◆ Stored data:
────────────────
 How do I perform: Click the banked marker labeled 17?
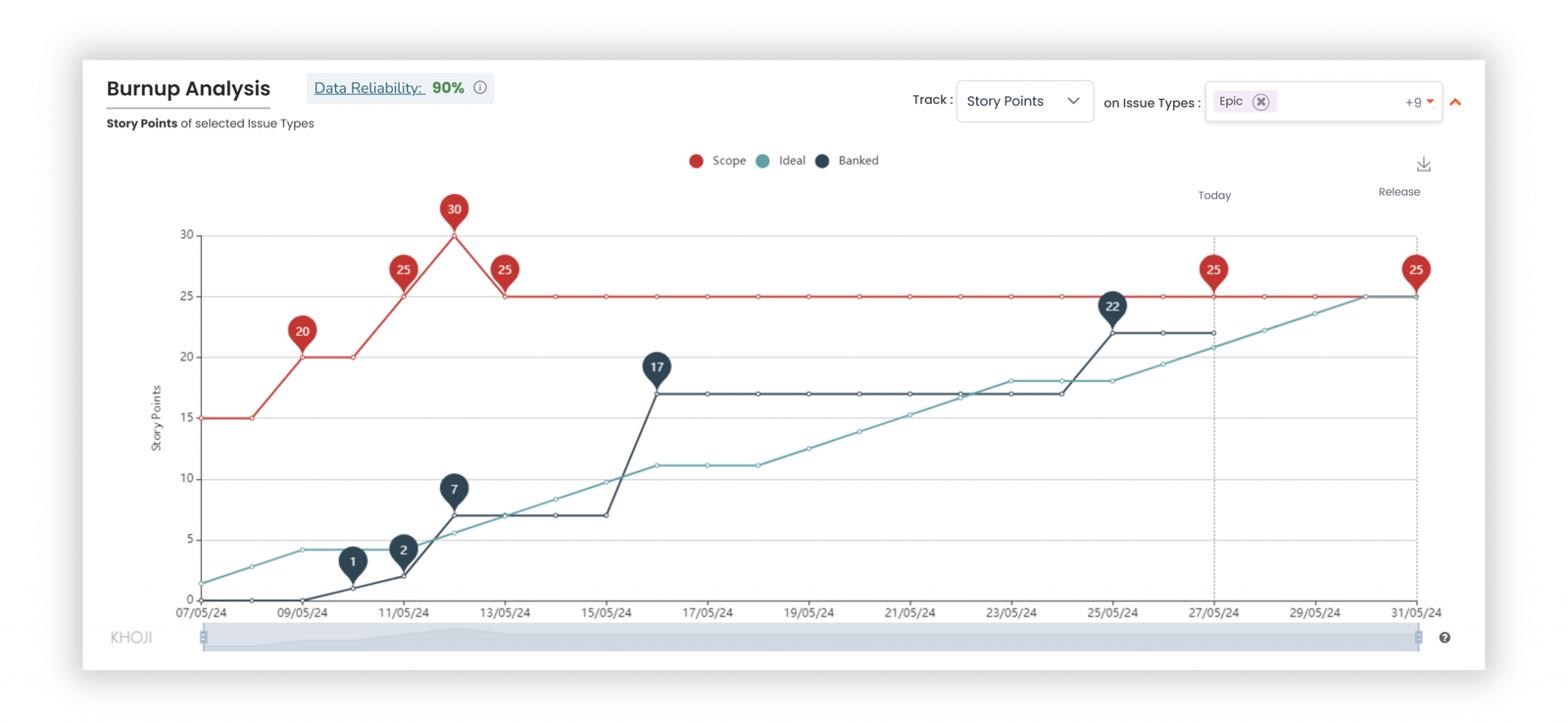(657, 367)
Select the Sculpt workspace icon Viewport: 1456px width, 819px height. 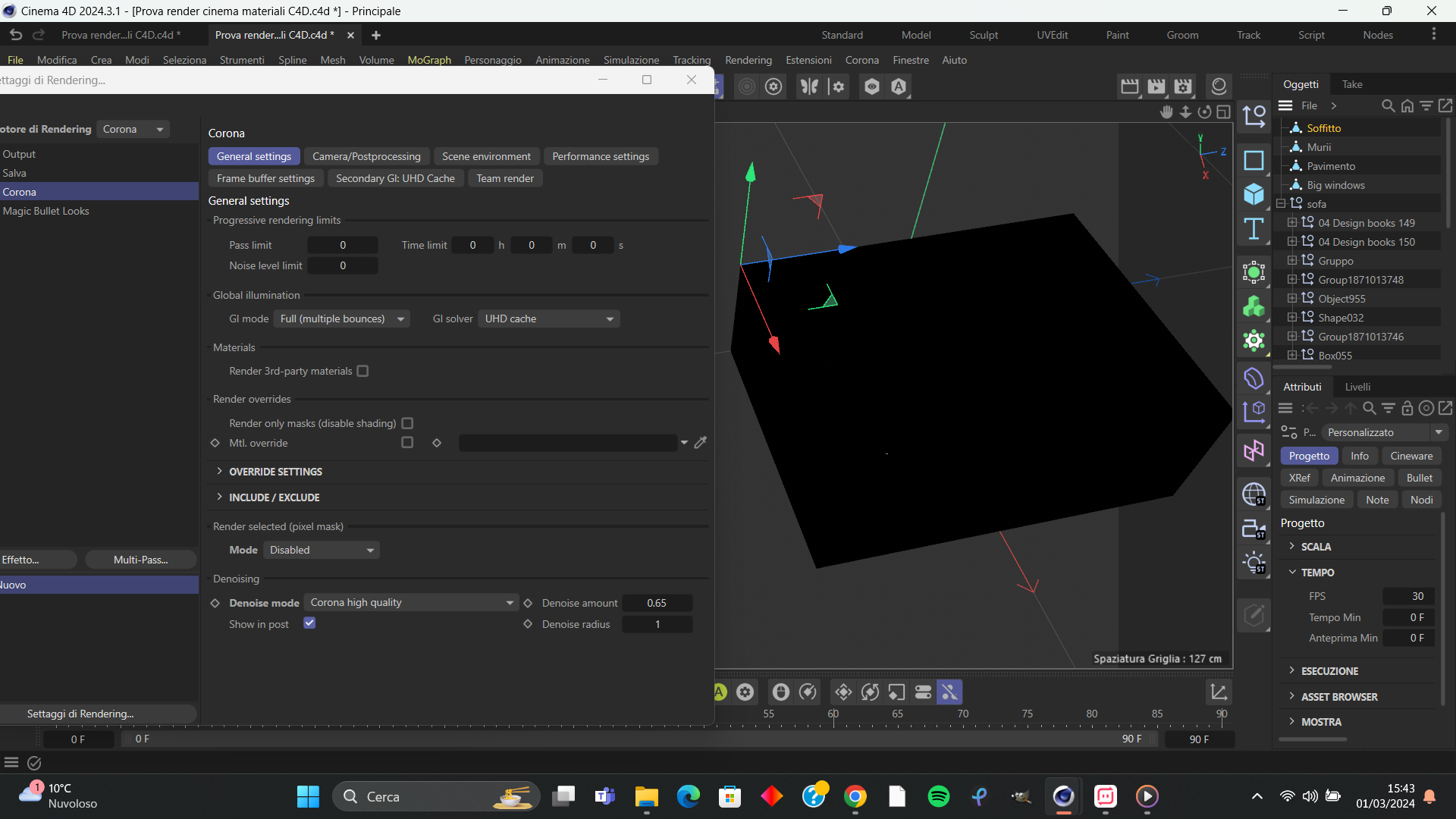(x=981, y=35)
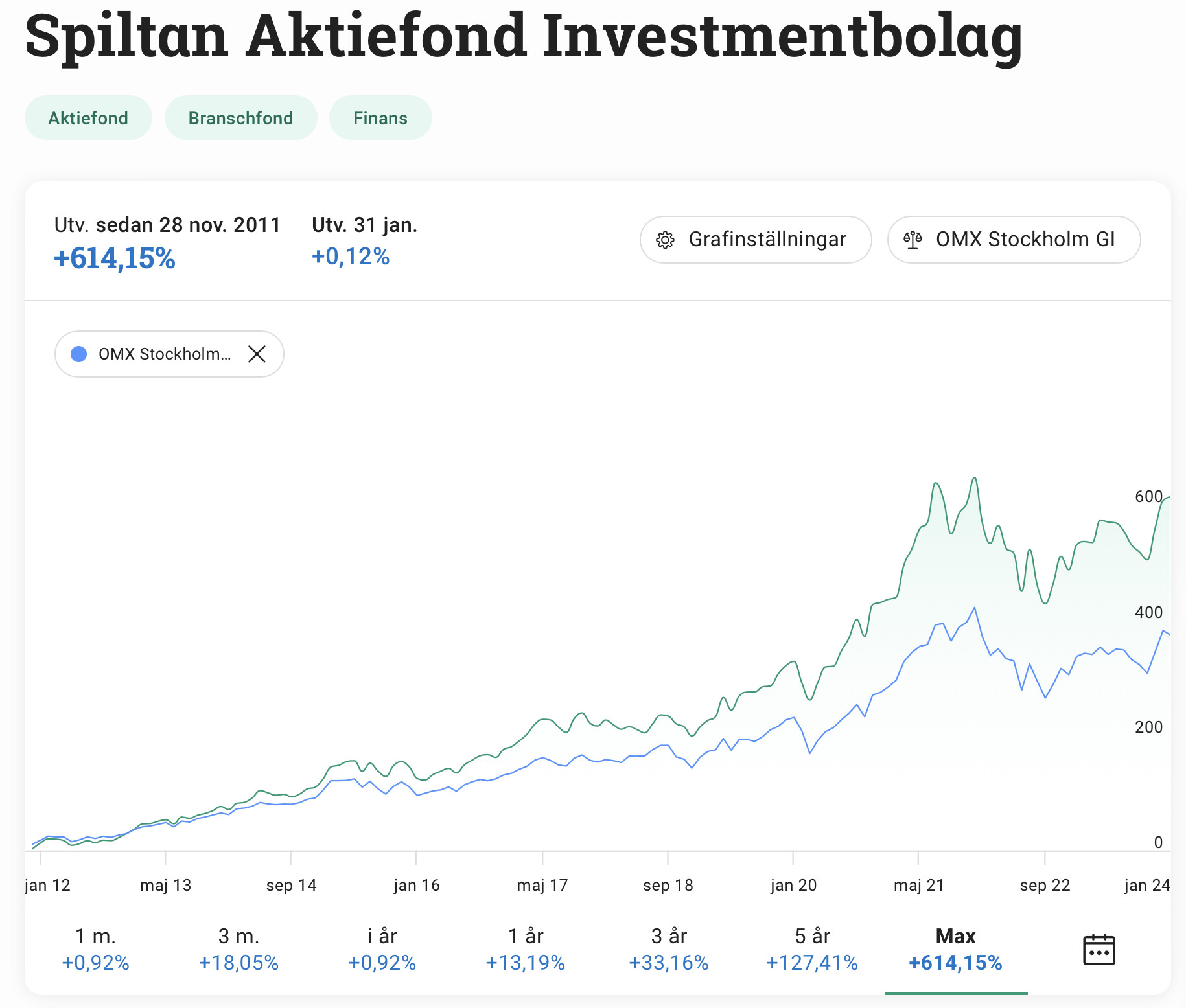Screen dimensions: 1186x1008
Task: Click the +614,15% development figure
Action: (x=115, y=258)
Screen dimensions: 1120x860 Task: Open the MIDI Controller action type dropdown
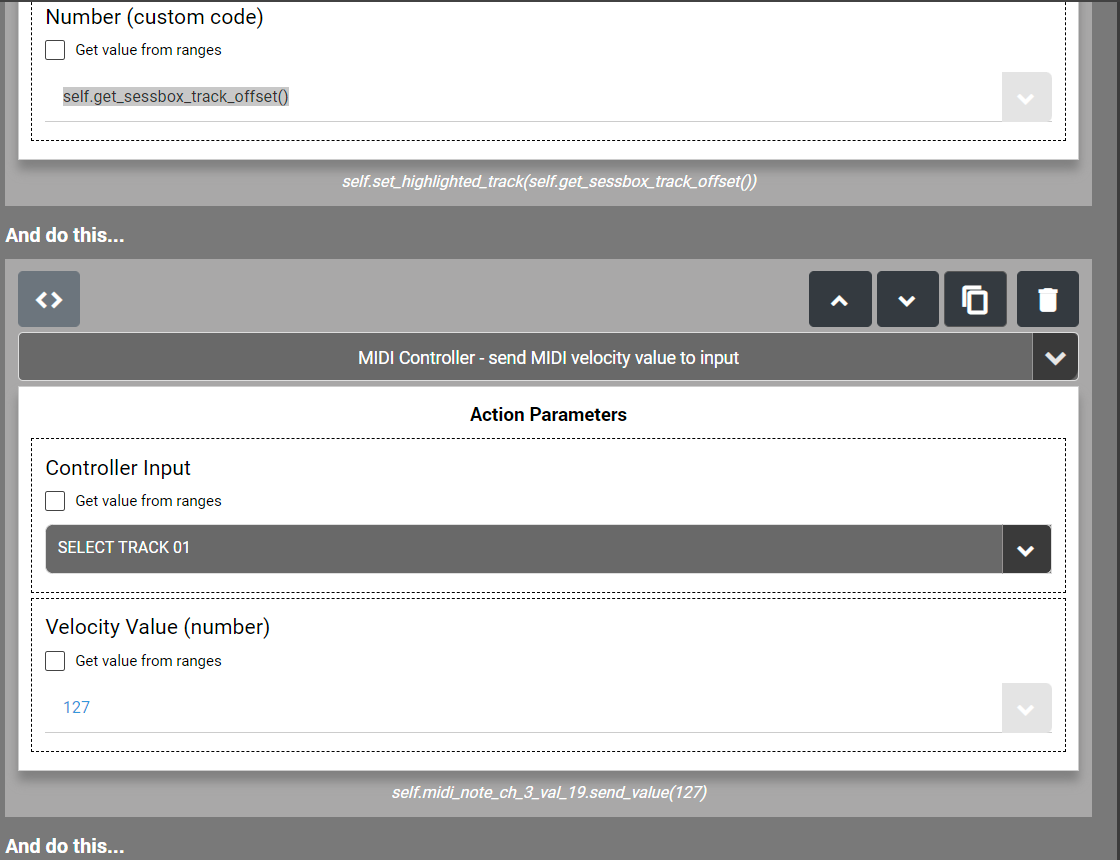pos(1055,357)
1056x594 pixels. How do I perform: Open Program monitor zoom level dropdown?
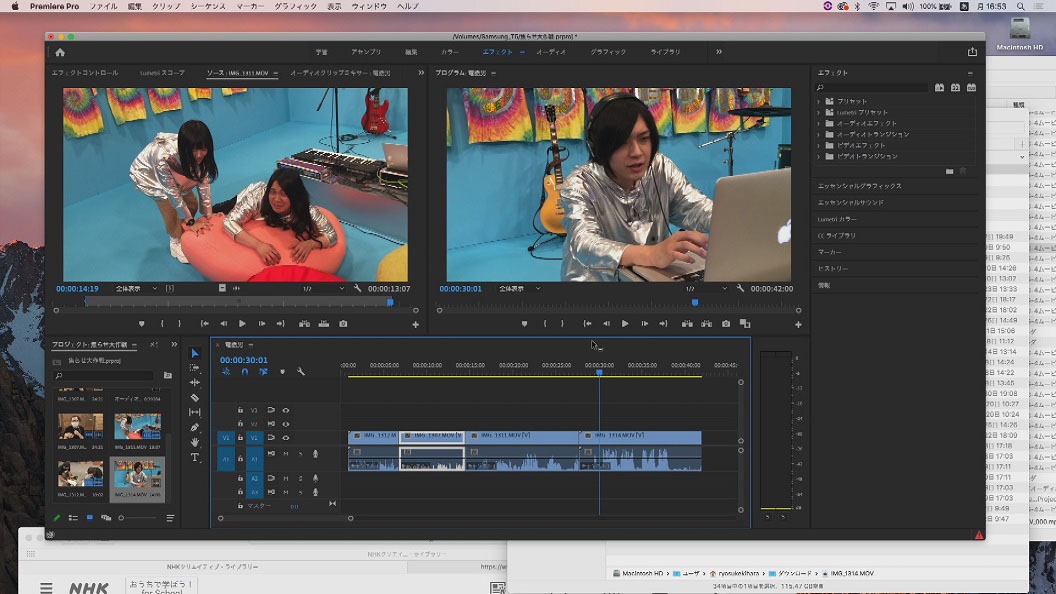(x=518, y=289)
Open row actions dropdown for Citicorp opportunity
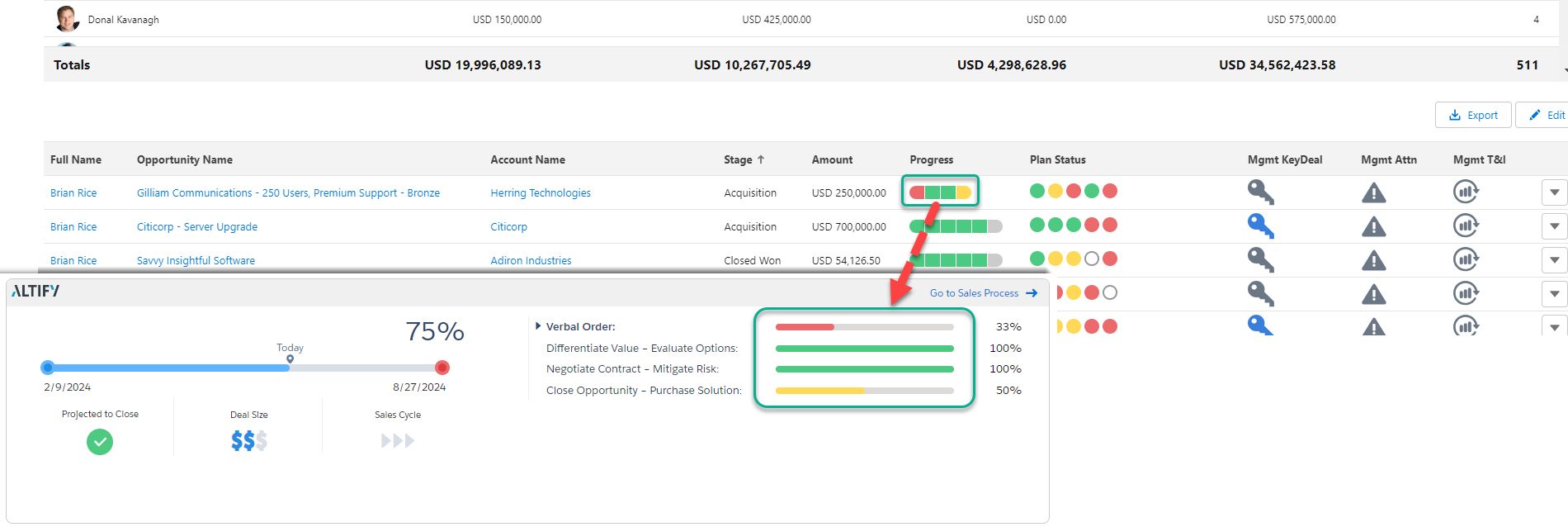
────────────────
◆ What needs to be done:
From the line with "Screen dimensions: 1120x860" to the last line above, restate each line word for word, but skip the pictures.

◆ Answer box:
Screen dimensions: 1120x860 Task: Open the MIDI Controller action type dropdown
pos(1055,357)
1056x594 pixels. How do I perform: Open Program monitor zoom level dropdown?
(x=518, y=289)
Open row actions dropdown for Citicorp opportunity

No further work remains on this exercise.